WRITTEN REQUEST: Which rows contain the word "screenshot"? Copy out each of those lines in full.

Item position entries:
▶

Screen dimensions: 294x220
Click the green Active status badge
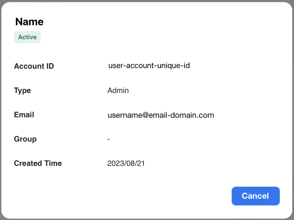[x=27, y=37]
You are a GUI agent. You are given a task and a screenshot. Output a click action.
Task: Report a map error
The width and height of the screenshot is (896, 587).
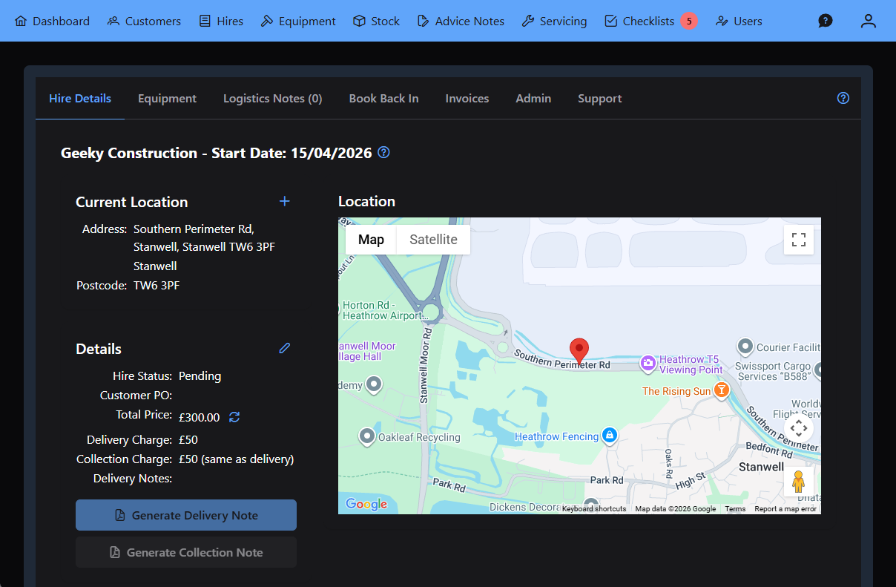click(x=785, y=508)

◀

THE RESPONSE:
You are a GUI agent. You are given a task and a screenshot. Output a click action.
The width and height of the screenshot is (896, 587).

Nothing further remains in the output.